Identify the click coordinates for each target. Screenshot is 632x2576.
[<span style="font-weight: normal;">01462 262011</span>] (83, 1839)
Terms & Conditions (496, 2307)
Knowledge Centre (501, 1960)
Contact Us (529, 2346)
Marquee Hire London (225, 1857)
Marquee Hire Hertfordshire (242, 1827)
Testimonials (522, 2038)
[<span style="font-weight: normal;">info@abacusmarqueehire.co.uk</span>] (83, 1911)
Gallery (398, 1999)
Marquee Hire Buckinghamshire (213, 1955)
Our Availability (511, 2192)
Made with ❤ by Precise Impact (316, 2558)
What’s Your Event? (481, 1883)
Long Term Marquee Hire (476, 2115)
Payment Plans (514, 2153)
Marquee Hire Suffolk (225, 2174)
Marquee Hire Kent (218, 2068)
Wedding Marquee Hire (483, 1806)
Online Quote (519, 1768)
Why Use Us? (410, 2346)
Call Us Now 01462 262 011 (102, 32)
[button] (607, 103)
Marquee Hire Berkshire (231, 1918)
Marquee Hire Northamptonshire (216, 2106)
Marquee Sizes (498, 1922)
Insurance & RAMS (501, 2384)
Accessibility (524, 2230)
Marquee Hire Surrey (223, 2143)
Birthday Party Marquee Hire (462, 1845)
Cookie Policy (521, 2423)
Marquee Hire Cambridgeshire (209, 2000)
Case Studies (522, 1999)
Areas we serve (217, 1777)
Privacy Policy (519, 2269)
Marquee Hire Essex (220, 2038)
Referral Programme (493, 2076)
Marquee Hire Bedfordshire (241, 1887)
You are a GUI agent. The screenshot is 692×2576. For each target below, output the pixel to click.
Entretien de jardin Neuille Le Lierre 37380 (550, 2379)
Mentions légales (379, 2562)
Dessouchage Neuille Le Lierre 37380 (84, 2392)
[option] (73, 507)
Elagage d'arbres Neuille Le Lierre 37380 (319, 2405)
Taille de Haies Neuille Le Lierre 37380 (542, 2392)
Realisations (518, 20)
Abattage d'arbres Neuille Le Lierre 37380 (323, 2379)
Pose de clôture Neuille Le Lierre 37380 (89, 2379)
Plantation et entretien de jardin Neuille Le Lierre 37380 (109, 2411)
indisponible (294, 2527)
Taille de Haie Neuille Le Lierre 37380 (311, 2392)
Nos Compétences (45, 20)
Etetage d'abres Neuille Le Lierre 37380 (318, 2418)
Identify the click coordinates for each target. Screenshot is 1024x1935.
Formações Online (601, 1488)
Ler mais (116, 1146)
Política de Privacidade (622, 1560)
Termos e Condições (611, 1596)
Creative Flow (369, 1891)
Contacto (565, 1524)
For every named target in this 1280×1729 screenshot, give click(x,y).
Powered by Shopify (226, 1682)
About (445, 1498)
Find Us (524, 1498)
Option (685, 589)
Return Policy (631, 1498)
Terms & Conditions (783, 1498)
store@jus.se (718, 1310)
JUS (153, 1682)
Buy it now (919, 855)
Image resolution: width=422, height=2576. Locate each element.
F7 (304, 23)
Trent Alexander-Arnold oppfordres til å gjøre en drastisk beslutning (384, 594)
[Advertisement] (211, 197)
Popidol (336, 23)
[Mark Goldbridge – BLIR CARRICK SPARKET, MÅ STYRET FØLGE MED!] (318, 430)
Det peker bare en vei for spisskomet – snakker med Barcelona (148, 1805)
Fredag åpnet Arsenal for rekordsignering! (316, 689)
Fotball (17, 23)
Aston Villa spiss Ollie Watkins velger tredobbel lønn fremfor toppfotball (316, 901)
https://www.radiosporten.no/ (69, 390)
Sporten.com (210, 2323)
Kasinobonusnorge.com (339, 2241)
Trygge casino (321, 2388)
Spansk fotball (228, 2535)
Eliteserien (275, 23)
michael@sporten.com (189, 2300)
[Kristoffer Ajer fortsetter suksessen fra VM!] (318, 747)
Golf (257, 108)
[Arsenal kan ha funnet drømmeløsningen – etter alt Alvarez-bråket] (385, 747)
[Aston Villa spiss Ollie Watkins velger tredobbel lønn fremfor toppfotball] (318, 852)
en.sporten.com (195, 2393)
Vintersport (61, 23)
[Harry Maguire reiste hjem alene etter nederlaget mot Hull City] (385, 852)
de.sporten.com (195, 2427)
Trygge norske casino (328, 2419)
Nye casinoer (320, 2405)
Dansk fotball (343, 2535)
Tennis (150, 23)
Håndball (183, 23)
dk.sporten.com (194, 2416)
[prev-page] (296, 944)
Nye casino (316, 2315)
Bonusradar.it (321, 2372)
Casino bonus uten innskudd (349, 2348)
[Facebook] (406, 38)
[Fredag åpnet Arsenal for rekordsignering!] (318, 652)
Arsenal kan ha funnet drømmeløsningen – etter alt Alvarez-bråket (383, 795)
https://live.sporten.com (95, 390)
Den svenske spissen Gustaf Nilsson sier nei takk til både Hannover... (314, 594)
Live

★ ★ ★ ★ ★

• PROBLEM TO SOLVE
Find the line with "Tennis (150, 23)" in the listing above, then write out that line and each remaining line exactly, with no other text.

• SOLUTION FOR THIS EXERCISE
Tennis (150, 23)
Håndball (183, 23)
dk.sporten.com (194, 2416)
[prev-page] (296, 944)
Nye casino (316, 2315)
Bonusradar.it (321, 2372)
Casino bonus uten innskudd (349, 2348)
[Facebook] (406, 38)
[Fredag åpnet Arsenal for rekordsignering!] (318, 652)
Arsenal kan ha funnet drømmeløsningen – etter alt Alvarez-bråket (383, 795)
https://live.sporten.com (95, 390)
Den svenske spissen Gustaf Nilsson sier nei takk til både Hannover... (314, 594)
Live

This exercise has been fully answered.